:: DIRECTION ::
Please swap "search field" for "text box" in the part of the data that opens with the line containing "Click the grip" and closes with the line containing "(x=1200, y=390)". Return only those lines, with everything else unchanged.

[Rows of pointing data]

** begin **

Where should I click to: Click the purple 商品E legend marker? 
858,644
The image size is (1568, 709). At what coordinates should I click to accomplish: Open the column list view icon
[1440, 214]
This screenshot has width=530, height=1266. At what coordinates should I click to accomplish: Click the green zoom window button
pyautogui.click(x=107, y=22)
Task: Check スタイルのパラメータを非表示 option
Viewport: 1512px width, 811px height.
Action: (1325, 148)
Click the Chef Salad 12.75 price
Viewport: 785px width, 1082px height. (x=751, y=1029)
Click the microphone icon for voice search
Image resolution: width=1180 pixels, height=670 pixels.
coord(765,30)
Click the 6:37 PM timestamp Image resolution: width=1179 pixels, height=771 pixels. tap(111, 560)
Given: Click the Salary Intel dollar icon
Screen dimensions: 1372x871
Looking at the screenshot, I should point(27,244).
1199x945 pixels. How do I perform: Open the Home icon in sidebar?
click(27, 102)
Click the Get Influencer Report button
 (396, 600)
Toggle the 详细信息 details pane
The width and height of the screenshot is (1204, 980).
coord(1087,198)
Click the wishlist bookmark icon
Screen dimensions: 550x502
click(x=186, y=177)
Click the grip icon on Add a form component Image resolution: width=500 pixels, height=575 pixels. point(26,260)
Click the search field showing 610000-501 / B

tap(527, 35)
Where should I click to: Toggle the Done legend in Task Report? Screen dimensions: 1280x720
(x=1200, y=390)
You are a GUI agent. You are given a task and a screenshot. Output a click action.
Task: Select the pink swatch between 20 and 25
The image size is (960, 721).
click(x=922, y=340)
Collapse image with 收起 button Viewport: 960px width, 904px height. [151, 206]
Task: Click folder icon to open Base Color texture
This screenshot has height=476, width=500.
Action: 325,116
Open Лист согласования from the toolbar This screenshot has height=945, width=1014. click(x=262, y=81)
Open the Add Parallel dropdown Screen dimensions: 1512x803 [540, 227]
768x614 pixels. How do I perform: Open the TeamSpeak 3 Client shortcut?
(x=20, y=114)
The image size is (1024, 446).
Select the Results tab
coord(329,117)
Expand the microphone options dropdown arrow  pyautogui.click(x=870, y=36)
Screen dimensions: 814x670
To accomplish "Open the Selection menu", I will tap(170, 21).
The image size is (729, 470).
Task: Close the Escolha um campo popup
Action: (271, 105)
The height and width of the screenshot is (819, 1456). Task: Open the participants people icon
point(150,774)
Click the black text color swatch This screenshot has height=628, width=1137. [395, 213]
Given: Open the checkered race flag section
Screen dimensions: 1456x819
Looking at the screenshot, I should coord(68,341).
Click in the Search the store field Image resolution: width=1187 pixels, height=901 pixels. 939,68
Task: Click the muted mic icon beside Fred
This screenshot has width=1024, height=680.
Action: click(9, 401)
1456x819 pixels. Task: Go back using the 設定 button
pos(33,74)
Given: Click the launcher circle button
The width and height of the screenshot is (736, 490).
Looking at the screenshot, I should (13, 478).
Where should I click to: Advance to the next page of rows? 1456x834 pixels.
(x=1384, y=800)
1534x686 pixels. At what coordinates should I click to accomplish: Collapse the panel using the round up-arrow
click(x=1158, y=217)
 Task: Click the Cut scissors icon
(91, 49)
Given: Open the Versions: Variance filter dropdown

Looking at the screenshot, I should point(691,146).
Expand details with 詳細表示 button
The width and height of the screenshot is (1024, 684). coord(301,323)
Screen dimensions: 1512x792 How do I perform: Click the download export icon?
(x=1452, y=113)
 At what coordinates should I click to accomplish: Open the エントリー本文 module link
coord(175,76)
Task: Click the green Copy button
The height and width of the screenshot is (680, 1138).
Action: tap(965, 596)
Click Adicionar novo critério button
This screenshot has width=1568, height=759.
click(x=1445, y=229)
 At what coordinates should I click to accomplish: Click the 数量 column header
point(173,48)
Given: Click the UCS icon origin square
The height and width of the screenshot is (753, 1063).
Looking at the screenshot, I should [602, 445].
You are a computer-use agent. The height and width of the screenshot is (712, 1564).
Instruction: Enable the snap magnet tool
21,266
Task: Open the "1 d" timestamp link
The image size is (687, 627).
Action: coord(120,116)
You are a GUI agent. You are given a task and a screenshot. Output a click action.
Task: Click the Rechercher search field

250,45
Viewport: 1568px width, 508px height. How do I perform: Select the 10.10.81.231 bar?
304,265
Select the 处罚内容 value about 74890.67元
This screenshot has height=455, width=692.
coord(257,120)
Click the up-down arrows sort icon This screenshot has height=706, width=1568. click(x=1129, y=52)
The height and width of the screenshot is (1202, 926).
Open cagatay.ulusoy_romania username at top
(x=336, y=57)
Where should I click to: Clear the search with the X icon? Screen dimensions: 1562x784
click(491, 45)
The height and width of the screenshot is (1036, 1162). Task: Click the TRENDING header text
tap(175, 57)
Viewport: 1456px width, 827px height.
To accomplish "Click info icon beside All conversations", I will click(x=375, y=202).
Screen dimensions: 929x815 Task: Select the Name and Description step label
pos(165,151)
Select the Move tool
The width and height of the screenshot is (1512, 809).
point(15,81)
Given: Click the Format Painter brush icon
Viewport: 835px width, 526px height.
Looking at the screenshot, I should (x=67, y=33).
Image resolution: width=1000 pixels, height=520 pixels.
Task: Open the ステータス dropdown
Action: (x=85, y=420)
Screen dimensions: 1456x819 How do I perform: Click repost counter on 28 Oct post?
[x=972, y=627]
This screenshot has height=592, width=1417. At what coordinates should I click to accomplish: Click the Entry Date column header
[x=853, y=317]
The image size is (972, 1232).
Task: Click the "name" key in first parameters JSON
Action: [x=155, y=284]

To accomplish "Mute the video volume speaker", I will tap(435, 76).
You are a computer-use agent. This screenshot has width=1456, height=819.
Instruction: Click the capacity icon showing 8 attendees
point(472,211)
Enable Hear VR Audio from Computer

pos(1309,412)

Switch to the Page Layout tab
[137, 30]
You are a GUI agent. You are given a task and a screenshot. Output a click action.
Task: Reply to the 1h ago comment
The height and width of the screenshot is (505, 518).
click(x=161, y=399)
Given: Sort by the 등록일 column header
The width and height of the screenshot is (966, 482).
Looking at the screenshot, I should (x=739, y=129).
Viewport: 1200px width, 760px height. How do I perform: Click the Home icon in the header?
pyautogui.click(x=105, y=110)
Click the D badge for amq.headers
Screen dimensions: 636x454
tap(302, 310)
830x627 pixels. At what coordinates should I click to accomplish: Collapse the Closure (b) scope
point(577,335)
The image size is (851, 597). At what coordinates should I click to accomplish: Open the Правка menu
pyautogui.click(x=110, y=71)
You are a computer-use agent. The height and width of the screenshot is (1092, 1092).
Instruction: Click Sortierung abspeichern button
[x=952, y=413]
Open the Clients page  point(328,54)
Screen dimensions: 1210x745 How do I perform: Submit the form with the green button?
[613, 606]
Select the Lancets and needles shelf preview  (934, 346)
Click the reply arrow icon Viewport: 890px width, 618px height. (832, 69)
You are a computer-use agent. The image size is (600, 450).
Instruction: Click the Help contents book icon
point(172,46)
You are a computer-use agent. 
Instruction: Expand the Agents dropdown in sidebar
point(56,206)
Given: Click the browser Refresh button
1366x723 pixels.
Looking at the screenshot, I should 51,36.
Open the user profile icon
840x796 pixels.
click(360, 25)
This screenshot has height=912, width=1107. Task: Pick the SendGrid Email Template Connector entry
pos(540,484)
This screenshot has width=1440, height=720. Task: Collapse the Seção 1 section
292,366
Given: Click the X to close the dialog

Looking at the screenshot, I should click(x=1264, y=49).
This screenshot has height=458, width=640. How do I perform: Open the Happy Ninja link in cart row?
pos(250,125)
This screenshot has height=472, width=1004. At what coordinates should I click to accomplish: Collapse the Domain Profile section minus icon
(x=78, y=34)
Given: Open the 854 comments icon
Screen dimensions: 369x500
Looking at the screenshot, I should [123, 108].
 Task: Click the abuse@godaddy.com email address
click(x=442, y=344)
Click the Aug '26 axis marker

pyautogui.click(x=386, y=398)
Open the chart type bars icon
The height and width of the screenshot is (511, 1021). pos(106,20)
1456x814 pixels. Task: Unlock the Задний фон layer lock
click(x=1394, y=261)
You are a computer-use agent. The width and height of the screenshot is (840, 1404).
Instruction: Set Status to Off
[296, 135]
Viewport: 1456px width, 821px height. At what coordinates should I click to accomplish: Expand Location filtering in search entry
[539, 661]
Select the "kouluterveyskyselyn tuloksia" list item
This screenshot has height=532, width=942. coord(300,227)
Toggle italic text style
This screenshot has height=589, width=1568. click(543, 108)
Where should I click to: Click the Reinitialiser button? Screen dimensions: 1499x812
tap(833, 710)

** end **

:: FINAL ANSWER ::
Click the grip icon on Add a form component Image resolution: width=500 pixels, height=575 pixels. point(26,260)
Click the text box showing 610000-501 / B

tap(527, 35)
Where should I click to: Toggle the Done legend in Task Report? Screen dimensions: 1280x720
(x=1200, y=390)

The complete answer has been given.